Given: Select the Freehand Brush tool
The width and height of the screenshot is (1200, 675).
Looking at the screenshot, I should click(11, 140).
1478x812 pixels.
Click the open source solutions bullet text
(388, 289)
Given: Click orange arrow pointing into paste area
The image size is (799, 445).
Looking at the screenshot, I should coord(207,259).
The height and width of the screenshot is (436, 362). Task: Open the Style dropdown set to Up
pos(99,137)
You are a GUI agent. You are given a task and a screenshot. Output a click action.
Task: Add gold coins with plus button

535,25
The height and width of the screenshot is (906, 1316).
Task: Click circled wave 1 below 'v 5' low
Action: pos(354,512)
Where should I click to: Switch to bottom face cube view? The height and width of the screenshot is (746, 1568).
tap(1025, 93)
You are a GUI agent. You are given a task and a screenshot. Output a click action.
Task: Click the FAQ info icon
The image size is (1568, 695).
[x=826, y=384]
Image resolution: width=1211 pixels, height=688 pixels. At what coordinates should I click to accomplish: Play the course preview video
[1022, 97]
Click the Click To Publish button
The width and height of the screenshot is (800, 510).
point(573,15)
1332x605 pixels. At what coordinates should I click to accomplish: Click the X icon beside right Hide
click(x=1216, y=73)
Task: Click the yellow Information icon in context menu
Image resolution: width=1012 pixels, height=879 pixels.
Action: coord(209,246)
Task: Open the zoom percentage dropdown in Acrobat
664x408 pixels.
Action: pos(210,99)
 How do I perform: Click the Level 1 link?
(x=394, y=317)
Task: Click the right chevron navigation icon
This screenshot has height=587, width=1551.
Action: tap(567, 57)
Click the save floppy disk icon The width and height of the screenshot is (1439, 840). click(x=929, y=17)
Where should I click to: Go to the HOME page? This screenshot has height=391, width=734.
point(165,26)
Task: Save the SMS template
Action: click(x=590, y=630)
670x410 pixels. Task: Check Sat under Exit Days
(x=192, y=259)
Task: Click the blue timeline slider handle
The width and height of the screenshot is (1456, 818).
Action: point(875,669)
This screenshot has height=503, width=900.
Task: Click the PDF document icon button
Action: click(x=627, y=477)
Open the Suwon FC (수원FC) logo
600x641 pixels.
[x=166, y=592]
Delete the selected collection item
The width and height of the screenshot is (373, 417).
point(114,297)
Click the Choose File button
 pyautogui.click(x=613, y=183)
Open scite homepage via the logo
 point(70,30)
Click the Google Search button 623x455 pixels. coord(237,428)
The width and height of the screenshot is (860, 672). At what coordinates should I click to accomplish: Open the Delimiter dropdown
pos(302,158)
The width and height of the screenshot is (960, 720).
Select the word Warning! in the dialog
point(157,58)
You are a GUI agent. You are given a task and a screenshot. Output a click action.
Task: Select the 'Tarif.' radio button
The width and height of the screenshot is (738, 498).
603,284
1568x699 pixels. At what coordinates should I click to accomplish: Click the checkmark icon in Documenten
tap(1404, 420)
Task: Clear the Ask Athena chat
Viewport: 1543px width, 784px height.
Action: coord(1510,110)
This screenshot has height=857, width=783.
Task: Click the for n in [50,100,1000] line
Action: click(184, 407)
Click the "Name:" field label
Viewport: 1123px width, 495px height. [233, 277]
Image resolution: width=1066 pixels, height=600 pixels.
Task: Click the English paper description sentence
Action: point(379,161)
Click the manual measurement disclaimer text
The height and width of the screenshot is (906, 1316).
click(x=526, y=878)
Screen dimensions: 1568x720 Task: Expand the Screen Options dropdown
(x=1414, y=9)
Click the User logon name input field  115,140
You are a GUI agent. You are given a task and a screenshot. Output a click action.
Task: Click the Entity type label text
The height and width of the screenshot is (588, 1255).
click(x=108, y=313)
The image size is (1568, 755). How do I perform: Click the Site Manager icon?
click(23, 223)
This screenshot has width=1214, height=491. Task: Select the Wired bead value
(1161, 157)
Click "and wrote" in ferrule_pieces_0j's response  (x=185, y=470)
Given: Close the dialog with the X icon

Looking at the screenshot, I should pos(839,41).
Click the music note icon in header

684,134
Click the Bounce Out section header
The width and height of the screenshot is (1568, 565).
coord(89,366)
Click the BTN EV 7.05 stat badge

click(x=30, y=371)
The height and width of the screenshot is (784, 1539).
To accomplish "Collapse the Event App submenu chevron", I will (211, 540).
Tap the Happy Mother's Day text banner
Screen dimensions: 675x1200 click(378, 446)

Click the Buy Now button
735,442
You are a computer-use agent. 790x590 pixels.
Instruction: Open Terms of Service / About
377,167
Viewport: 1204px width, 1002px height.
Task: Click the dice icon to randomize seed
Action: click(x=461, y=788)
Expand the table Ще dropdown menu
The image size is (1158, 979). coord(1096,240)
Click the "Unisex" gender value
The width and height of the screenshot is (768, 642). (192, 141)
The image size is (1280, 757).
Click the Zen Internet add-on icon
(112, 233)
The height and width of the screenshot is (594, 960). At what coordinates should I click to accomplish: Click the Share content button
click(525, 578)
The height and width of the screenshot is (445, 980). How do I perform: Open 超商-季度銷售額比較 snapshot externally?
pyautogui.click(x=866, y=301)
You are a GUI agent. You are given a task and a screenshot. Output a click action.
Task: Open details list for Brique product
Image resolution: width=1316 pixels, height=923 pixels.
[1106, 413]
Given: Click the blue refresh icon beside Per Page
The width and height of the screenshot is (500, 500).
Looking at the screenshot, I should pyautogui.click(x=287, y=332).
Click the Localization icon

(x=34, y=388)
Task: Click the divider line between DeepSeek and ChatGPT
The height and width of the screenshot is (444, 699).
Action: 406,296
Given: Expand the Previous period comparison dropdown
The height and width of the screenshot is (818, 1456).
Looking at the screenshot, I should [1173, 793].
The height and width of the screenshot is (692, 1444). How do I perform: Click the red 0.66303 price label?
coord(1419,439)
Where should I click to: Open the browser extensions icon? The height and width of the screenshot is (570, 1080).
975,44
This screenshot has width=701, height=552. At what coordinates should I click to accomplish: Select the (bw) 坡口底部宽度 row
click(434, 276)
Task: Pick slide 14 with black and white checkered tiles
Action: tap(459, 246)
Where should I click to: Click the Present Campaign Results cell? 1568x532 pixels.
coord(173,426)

::::::

(Directions for this task)
Look back at the data above. Transcribe exactly the lines starting at the line that contains "The width and height of the screenshot is (738, 498)." and ending at the line that contains "Task: Clear the Ask Athena chat".

(Answer box)
The width and height of the screenshot is (738, 498).
603,284
1568x699 pixels. At what coordinates should I click to accomplish: Click the checkmark icon in Documenten
tap(1404, 420)
Task: Clear the Ask Athena chat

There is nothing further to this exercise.